Extract every line of the material below that contains the string "column". Matching is case-sensitive.

## begin Dataset content

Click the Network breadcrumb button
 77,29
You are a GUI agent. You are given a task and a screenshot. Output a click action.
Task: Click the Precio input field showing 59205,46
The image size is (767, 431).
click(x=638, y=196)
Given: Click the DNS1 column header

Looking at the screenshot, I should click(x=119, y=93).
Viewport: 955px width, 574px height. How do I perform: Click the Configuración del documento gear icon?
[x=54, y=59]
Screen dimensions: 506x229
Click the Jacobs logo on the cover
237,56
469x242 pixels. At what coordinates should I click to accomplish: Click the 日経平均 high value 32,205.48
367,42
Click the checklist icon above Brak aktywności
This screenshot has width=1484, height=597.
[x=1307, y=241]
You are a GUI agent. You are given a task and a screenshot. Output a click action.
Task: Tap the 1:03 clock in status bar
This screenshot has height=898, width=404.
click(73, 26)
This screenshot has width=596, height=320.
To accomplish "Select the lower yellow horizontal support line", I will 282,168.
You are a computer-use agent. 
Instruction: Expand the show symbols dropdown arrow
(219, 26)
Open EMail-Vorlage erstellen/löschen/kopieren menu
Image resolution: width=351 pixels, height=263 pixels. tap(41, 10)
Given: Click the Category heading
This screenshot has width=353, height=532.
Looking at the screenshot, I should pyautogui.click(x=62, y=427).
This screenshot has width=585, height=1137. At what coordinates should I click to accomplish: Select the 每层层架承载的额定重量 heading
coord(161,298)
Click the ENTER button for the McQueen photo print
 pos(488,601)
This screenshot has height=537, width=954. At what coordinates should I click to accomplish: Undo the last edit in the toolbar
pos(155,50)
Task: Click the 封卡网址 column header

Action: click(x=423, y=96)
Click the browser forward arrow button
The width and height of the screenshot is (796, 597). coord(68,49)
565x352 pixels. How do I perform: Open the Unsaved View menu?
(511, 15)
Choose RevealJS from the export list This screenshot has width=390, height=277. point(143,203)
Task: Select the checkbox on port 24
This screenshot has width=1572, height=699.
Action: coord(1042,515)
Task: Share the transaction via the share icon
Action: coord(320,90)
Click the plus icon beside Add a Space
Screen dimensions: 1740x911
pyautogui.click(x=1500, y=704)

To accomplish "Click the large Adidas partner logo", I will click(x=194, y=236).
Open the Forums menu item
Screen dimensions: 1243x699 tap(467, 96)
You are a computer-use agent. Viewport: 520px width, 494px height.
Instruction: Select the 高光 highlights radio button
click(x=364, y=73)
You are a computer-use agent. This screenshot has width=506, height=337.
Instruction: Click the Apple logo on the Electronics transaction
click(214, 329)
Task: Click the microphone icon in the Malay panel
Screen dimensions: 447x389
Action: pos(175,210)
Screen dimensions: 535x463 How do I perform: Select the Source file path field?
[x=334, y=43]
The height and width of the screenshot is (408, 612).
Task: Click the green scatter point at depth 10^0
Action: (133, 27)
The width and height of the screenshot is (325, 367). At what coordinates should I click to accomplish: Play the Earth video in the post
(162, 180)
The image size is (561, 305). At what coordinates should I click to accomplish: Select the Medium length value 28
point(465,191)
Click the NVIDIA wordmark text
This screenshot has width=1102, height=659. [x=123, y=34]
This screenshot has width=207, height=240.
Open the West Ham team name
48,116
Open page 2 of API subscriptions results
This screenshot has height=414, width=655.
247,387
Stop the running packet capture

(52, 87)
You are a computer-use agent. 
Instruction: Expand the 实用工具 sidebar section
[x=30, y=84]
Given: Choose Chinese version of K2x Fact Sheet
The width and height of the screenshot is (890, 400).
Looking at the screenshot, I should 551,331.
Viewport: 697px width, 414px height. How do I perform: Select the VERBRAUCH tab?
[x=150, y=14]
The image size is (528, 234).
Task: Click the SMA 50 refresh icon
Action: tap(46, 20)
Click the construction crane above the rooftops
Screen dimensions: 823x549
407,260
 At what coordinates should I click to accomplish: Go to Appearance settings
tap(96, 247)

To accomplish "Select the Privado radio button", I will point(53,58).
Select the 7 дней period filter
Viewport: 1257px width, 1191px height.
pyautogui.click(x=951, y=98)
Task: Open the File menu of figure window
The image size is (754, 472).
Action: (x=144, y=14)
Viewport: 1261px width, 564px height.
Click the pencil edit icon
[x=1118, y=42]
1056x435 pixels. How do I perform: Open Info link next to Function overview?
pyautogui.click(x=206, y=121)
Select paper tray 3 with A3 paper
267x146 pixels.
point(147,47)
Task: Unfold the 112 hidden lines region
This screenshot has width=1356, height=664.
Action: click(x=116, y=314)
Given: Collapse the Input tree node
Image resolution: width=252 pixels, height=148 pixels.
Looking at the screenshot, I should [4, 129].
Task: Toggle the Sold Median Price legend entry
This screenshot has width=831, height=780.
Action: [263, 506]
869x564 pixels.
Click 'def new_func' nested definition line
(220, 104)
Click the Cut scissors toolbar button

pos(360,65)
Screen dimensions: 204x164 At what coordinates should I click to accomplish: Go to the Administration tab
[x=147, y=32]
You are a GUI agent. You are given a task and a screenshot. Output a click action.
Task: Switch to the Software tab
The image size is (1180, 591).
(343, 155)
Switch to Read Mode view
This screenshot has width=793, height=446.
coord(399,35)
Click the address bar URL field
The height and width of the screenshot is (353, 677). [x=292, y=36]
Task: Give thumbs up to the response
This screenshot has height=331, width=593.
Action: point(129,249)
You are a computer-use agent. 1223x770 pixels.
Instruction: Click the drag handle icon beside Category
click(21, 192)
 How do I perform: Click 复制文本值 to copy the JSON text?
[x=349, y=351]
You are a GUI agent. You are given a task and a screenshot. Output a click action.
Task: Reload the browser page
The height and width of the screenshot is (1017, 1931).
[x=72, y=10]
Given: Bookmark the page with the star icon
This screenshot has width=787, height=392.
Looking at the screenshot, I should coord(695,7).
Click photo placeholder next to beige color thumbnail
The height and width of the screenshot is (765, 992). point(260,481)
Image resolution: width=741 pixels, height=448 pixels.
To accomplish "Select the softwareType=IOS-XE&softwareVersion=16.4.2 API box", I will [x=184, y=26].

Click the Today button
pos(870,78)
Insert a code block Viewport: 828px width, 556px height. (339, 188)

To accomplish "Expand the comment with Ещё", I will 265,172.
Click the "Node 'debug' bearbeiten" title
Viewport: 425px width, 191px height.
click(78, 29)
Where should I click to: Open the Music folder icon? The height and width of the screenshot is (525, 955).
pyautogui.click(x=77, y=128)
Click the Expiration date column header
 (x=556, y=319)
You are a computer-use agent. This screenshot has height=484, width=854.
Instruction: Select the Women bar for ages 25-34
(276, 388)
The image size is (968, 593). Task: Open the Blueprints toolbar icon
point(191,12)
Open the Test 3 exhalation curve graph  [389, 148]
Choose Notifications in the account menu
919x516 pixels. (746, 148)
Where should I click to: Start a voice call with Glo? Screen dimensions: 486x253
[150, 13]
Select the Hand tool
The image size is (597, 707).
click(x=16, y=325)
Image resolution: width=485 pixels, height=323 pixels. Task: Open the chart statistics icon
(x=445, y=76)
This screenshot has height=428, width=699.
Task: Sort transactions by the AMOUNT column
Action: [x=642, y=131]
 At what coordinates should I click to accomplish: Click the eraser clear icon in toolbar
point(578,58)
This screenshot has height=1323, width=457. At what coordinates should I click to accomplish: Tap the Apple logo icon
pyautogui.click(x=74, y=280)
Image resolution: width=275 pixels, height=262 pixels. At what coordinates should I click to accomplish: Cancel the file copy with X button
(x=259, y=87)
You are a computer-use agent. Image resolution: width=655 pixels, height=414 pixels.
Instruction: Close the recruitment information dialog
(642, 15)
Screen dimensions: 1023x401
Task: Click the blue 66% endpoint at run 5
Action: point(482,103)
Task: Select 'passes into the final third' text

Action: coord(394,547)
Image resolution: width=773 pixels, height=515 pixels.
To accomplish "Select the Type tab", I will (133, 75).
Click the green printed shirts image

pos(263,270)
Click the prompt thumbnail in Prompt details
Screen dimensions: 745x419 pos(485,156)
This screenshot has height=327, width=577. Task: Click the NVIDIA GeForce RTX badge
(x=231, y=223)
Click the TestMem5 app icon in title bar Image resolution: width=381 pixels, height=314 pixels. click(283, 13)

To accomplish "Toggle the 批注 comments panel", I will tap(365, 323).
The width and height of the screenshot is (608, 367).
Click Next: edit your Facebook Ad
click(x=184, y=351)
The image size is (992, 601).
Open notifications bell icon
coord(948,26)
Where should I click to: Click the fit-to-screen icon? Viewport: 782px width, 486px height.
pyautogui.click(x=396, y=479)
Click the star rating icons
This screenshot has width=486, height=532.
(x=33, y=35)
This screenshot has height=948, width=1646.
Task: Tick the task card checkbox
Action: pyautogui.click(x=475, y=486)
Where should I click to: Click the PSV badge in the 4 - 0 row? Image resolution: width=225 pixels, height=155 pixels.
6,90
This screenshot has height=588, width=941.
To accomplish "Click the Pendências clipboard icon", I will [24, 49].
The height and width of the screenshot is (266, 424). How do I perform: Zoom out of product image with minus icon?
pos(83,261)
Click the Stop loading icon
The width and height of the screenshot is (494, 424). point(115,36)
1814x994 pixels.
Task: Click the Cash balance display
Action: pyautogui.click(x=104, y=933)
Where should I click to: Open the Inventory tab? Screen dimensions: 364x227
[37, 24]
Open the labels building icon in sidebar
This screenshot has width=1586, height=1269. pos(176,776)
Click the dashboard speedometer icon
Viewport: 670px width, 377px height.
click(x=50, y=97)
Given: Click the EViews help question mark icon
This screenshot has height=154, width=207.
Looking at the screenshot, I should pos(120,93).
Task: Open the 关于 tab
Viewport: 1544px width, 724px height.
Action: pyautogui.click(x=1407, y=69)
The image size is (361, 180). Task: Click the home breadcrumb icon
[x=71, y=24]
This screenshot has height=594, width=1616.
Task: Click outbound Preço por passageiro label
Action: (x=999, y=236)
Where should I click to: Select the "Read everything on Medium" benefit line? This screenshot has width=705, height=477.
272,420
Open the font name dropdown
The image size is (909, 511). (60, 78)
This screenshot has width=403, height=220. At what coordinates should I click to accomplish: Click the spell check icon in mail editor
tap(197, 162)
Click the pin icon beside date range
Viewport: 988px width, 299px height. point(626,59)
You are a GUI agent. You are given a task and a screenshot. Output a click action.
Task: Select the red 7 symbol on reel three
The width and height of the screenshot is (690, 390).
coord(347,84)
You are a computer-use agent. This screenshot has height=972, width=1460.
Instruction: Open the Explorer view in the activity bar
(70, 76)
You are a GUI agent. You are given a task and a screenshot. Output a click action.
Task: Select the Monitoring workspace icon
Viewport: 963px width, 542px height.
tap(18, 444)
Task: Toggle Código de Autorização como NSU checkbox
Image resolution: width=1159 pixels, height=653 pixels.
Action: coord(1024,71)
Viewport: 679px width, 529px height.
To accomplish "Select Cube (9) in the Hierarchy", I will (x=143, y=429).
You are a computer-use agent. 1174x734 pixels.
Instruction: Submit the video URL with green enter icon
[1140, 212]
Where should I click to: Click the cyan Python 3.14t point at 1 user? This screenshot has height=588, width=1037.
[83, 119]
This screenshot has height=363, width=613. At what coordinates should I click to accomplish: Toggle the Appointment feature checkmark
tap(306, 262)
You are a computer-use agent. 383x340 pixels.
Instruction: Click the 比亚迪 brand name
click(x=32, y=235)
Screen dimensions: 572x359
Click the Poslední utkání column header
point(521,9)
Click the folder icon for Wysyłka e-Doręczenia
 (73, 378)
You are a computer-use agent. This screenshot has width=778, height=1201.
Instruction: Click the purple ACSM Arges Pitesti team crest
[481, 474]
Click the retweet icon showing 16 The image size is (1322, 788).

## end Dataset content

Complete answer:
Given: Click the DNS1 column header
Task: Click the 封卡网址 column header
Click the Expiration date column header
Task: Sort transactions by the AMOUNT column
Click the Poslední utkání column header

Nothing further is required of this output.